A method that can be used to address your comments and allow the
driver to handle both auth-tokens and password using command
echo "auth-token" >
/sys/class/firmware-attributes/hp-bioscfg/"Setup
Password"/current_password
is adding an modifier to indicate if the input is a password or auth-token
For instance... using [Token] modifier to identify the data is an
authentication token
echo "[token] auth-token" >
/sys/class/firmware-attributes/hp-bioscfg/"Setup
Password"/current_password
If the modifier is missing, the driver will treat the data as a password.

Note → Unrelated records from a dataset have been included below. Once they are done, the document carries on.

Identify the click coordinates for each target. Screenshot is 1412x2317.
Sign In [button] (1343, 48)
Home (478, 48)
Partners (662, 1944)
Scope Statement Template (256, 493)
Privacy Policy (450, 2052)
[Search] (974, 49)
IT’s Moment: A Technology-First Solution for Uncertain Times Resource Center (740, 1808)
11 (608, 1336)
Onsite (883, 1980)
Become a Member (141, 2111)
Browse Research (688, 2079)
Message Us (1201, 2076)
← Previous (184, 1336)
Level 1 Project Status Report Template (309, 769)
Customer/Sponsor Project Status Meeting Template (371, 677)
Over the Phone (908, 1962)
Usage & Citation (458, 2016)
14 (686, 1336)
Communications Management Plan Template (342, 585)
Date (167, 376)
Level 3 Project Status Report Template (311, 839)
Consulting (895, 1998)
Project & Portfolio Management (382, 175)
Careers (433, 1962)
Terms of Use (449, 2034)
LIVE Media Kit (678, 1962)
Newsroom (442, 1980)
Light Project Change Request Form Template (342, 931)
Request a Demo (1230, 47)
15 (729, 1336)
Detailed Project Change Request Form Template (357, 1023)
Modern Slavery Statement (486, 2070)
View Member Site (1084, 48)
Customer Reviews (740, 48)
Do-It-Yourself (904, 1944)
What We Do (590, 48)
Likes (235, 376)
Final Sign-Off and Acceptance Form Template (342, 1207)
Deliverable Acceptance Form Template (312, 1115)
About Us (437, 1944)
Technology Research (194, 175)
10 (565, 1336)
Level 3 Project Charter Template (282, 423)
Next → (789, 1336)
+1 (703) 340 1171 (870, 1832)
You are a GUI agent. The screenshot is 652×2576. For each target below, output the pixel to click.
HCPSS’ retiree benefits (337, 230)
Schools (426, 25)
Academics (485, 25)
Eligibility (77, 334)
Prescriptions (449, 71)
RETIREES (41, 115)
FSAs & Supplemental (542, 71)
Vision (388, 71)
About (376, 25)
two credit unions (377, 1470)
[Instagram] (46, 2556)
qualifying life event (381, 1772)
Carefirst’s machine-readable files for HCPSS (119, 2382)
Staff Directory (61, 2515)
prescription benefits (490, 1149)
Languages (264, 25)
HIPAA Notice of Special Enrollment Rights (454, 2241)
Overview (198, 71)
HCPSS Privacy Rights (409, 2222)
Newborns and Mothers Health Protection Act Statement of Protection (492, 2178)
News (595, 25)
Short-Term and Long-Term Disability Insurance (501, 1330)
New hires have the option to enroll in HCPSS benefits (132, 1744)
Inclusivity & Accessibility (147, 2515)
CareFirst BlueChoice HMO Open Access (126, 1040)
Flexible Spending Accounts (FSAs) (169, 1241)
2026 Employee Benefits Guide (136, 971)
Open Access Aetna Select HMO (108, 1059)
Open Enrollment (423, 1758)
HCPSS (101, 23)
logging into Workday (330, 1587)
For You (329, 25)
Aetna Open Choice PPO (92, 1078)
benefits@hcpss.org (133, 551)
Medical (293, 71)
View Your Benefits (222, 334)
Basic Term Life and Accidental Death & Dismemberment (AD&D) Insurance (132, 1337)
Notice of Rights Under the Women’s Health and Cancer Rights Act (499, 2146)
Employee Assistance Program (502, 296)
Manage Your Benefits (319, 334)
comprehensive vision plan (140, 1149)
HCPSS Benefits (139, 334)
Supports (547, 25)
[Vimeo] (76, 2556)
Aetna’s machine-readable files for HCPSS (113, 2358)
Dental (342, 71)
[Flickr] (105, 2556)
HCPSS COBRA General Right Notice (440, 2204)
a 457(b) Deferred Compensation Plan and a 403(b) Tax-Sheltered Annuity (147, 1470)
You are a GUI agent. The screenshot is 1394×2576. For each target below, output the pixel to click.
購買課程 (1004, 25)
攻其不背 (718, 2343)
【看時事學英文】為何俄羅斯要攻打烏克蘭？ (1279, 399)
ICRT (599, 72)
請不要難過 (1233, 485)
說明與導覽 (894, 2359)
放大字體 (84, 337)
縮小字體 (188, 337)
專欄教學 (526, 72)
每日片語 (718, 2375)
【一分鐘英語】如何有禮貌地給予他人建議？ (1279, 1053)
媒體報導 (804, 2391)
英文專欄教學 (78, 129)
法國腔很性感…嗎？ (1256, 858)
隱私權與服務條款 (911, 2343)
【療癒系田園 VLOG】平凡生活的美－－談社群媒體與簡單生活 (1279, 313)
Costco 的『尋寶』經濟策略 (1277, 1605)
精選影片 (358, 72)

This new method will conform with the firmware class framework and
provide the flexibility needed for HP solution.
Please advise.
>
> The only reason why this would not work is if things may get bigger then the size of a single
> memory page (bigger then 4096 bytes).
>
> But in that case you should just change the code implementing current_password to
> use the bin_attribute interface and replace the static buffer for storing it
> with a pointer to kmalloc-ed memory, which is NULL when the password is not set.
>
> This will also remove a lot of finicky parsing which is currently done inside
> sure_admin_settings_write()
>
> ###
>
> As for the reading which returns a large large list of data blocks like this:
>
> {
> "Class": "HPBIOS_BIOSEnumeration",
> "Name": "USB Storage Boot",
> "Path": "\\Advanced\\Boot Options",
> "IsReadOnly": 0,
> ...
> "Value": "Enable",
> "Size": 2,
> "PossibleValues": [
> "Disable",
> "Enable"
> ]
> }
>
> This sort of thing really does not belong in the kernel.
I concur with your statement and behavior will be removed from driver code.